After internal discussions among the Rely on Horror staff, we’re excited to announce that Sam Barlow’s Immortality is the recipient of the Rely on Horror 2022 GOTY award! Below, a few of us have written our thoughts on why Immortality deserves recognition and praise. You can also check out the 2022 Game Of The Year award badge, as designed by Whitney Chavis.

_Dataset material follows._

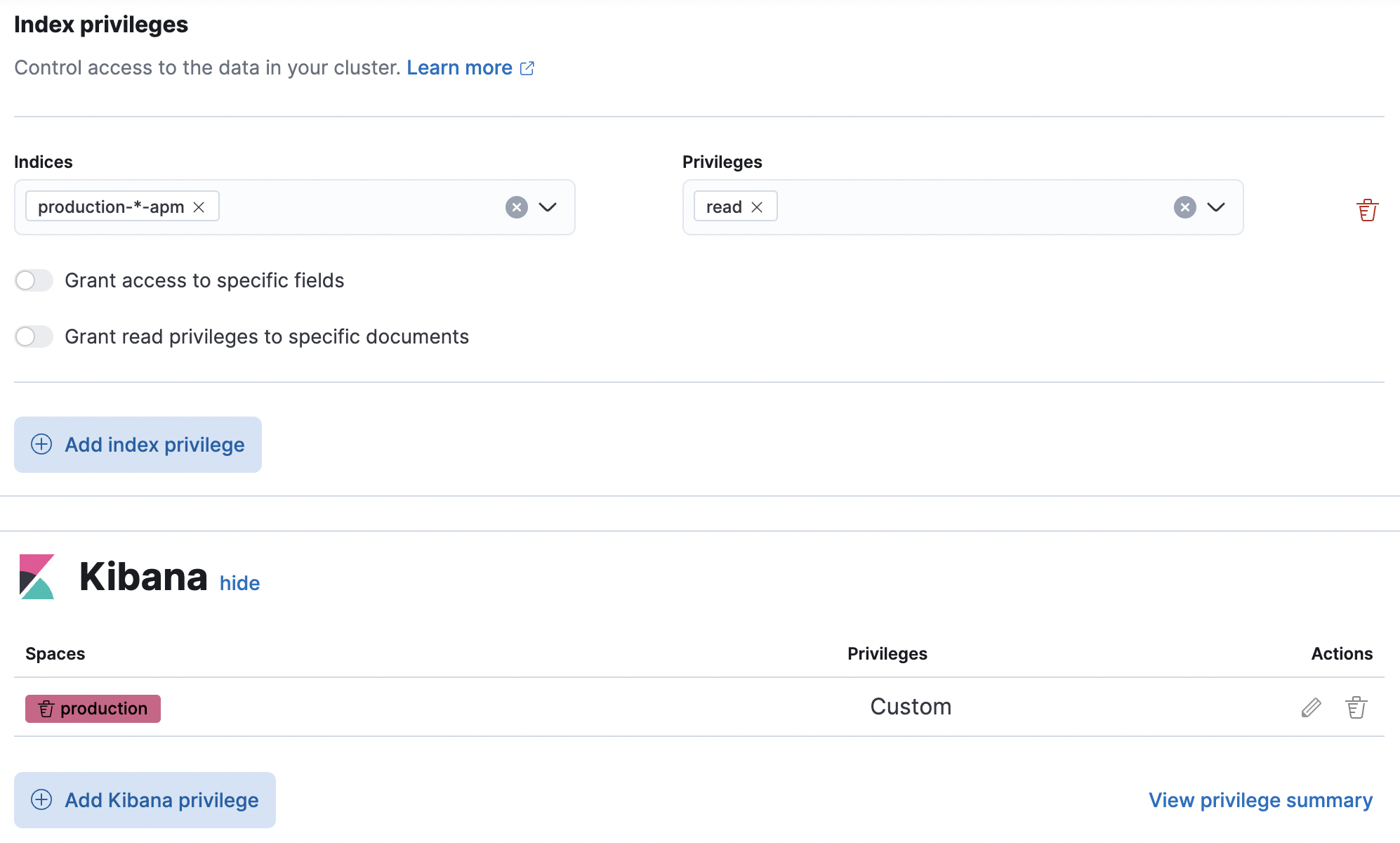
Task: Enable Grant read privileges to specific documents
Action: (34, 336)
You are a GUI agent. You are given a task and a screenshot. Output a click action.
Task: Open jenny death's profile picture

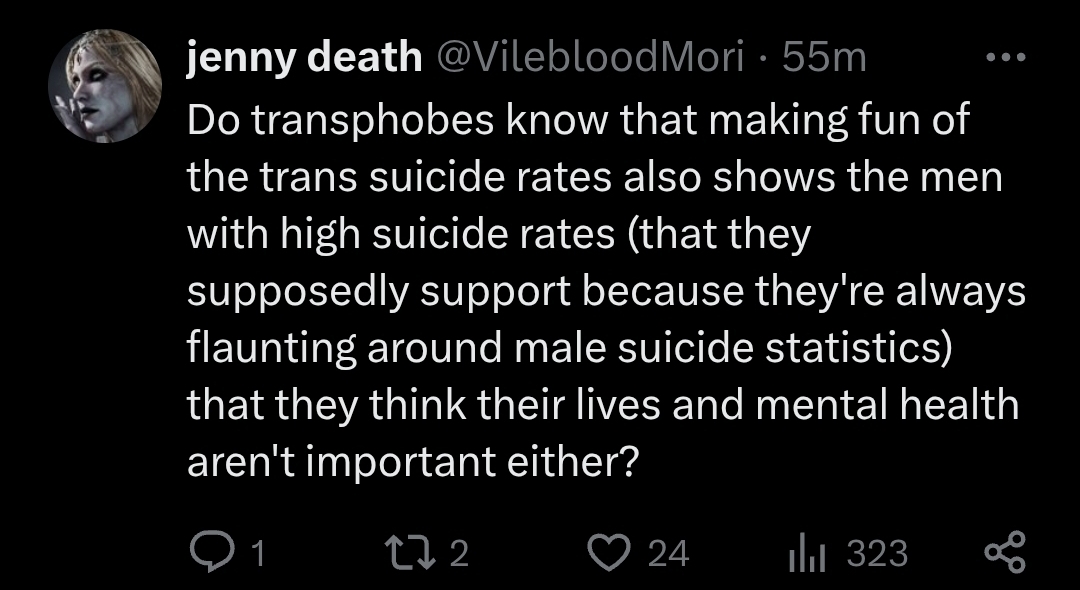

Agree with our choice? Disagree? Let us know in the comments! Stay tuned for our 2022 Community Game of the Year announcement as well!
Steve Summers
It’s not very often that a game comes along that changes a paradigm or moves the art form forward in a big way. Immortality is definitely one of those games that transcend the medium. To say that every tiny element and detail surrounding the production of this game is deeply purposeful and meticulously thought-out is an understatement. Every picture, every frame, and every word have layers upon layers of meaning that usually won’t become clear until long after your first encounter with it. After spending around 15 hours with the game to uncover all of the footage and connect all the dots of the story, I can easily say that Immortality is one of the strongest pieces of fiction created in the medium of video games and an experience that will stick with me for years to come. Hopefully, everyone else can get as much out of this game as I did, and the industry will be a better place when more gamers can embrace a game with such an unconventional and masterful presentation as this one.
Roland Thaler
Before playing it, all I knew about Immortality was a very vague description of it being an FMV game about a murder mystery. I did not need to know more, you will not want to know more. I was already sold and ready to be surprised, wherever this would take me. I had no idea how this would go, or how profound this game’s influence on me would be. Not on a normal, superficial level, but somewhere deep down inside my soul, something resonated with what I was experiencing and witnessing here. Immortality is absolutely fascinating in every aspect. Not just as a game per se, but also as a film project, given the game is about you looking through scenes of three supposedly lost films, all of which had to be written, planned, and produced like an actual movie, after all. The amount of work put into this must have been gargantuan. After a while, the lines between reality, reality in the game, and the occurrences within the fictitious movies begin to blur more and more as you peel back layer after layer, after layer, diving deeper and deeper into the meta-narrative that hides somewhere in the lost footage. Everyone involved in making Immortality, from the brilliant writing and direction of Sam Barlow to the stand-out performances of Manon Gauge and Charlotta Mohlin, to the sound design of Priscilla Snow and Kevin Senzaki, can be absolutely proud of what they have achieved. Immortality is unlike anything I have ever played before and has kept me pondering for weeks after playing it, which is why it is my Game of The Year 2022.